- _The task_
Drop the images; return everything else in the listing below exactly.

- _Records_
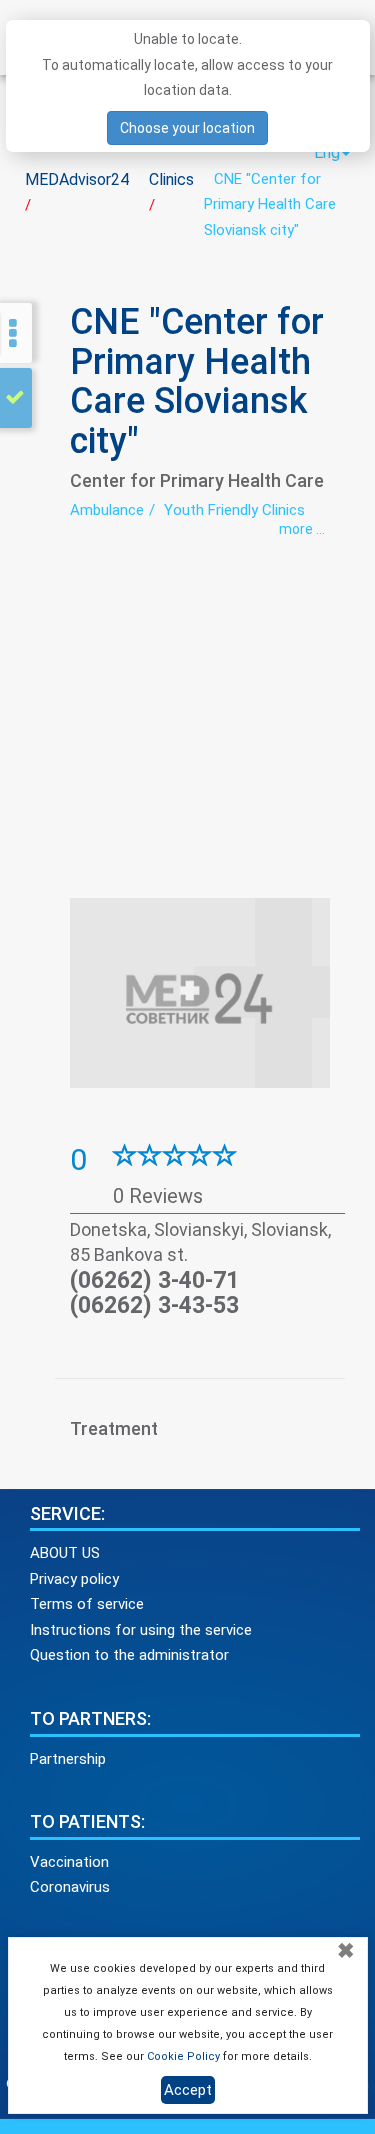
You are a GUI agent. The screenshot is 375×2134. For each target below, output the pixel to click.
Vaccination (69, 1862)
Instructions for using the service (141, 1630)
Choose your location (187, 128)
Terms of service (87, 1604)
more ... (302, 529)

- _Written response_
You are a GUI agent. The screenshot is 375×2134. For each target below, output the pixel to click.
Vaccination (69, 1862)
Instructions for using the service (141, 1630)
Choose your location (187, 128)
Terms of service (87, 1604)
more ... (302, 529)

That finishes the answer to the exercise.